Mr Martin said even had that legislation been passed, the cost of the education boards made it highly unlikely that they would ever have materialised.
He said the Department of Finance had produced "tentative estimates" of what the boards would cost in 1995, although the last minister, Ms Breathnach, had refused to reveal any costings in the face of Fianna Fail questioning.
The Department estimated that the boards would cost £20 million to set up, if the VECs were retained, and £35-40 million if the VECs were abolished and their costs transferred to the new boards.

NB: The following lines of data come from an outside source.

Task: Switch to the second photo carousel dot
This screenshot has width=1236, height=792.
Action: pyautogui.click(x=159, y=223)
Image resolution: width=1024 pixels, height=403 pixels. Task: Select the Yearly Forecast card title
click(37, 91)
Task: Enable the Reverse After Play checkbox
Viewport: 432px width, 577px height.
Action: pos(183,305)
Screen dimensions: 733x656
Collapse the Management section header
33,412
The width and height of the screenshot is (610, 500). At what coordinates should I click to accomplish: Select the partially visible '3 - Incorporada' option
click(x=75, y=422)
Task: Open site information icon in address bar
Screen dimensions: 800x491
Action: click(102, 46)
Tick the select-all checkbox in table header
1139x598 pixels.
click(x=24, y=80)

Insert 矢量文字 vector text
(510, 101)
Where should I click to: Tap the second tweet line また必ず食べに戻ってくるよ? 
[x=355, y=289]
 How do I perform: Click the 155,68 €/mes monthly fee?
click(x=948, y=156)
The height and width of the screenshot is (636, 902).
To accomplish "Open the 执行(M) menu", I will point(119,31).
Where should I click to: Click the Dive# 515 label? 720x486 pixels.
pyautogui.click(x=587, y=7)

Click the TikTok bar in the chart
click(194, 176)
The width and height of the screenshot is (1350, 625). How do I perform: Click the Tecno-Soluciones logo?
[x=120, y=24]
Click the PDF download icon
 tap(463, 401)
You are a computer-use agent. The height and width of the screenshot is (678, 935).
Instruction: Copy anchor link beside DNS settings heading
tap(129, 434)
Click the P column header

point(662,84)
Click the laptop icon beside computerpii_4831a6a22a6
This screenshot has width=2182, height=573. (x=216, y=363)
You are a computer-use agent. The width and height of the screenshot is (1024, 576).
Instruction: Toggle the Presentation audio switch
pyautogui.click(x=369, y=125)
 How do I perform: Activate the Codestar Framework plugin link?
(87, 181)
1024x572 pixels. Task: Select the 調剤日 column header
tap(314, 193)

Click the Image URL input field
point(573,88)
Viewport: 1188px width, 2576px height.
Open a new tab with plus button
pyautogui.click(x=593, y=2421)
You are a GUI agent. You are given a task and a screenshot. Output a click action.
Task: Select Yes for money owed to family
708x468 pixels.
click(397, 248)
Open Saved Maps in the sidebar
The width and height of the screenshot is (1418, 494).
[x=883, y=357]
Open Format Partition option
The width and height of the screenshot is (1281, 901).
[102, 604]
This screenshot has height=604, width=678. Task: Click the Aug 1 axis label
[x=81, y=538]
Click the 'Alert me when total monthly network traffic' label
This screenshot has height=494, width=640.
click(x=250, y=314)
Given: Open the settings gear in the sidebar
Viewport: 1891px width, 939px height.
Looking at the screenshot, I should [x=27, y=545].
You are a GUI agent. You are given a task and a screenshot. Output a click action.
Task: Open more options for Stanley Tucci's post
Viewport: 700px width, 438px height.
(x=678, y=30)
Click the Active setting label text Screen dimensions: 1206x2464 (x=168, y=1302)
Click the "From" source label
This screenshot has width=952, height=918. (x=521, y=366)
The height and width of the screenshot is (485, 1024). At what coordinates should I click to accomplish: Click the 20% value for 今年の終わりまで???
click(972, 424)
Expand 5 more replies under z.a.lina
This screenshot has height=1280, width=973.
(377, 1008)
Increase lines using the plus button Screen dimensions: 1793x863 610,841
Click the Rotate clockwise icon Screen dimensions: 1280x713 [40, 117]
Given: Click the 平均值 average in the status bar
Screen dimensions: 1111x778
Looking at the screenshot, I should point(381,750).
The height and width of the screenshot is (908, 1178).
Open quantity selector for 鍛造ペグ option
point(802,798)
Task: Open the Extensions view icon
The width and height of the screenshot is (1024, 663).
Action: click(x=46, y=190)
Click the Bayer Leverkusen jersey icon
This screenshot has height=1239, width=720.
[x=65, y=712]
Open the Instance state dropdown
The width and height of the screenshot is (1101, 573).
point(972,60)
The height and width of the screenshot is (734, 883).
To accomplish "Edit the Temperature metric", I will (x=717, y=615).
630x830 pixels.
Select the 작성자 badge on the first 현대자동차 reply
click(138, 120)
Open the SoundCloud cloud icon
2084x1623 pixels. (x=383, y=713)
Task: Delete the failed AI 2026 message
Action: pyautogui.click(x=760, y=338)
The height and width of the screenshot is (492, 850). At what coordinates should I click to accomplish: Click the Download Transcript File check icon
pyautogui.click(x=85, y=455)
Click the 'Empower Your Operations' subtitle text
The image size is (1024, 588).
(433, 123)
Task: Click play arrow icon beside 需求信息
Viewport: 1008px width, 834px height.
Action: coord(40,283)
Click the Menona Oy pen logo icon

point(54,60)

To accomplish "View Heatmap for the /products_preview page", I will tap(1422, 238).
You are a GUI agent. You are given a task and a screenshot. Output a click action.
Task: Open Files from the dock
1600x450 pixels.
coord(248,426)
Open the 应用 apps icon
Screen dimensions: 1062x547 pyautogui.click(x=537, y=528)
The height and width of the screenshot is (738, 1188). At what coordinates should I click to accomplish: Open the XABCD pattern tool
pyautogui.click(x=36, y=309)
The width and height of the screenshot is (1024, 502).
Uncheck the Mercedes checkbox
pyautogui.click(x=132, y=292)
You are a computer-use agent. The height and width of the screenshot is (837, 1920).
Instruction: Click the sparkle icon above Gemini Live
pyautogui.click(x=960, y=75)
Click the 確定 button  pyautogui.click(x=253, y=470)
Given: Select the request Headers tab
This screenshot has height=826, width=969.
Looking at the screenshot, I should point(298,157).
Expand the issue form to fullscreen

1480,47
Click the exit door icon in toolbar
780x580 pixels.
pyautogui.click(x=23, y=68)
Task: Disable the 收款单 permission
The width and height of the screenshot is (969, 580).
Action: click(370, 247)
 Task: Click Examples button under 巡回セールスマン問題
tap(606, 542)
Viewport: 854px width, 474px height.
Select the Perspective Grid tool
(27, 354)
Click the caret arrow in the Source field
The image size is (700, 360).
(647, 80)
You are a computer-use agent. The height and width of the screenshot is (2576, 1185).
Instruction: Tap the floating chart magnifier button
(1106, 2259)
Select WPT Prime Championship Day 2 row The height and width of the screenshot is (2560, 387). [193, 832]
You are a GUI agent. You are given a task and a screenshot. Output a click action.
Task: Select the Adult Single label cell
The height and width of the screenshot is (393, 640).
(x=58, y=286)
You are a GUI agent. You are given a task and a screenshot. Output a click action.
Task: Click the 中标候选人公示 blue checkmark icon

"At the end of the day, the emphasis of the outgoing government was to get the legislation in place with the regional education boards," said Mr Martin. "The logistics of actually establishing the boards, both financial and organisational, suggest to me they would not have happened, certainly not in the next decade.
"How can we contemplate spending £20 million on regional education board structures if at the same time we're not in a position to give proper buildings to new schools or provide accommodation to existing schools?" The Minister said "a significant part" of the new legislation would involve the statutory recognition of the National Council for Curriculum and Assessment, which was left out of the original Bill.
There will also be legislative recognition of the "professional status of teachers", which the teachers unions complained was absent from last year's Bill.
Mr Martin said they were defining the role of the school principal. "We are anxious to give solid status to the principal as the instructional leader in the school and to his or her role on the board of management."
He would scrap the clause giving the Minister for Education powers "to compel schools to adopt a certain board of management structure" and to withdraw funding from a school if it failed to establish that structure.
"If we believe in partnership in education, there should be no room in legislation to compel the partners to do something," he said, expressing his confidence that 95-96 per cent of schools would set up boards of management.
In the Bill's general principles, there will be a recognition that education is not just schools-based but also involves "lifelong learning", he said. He would be consulting with the teachers, parents and management bodies to revise the appeals procedures in the original Bill.
While his proposed county education forums would be non-statutory, he might provide "an enabling mechanism" in the Bill to facilitate their establishment, he said.
He assured church bodies that the religious ethos of their schools would be guaranteed and conceded that the outgoing Government's proposals had become less contentious than when its Bill was first published in January.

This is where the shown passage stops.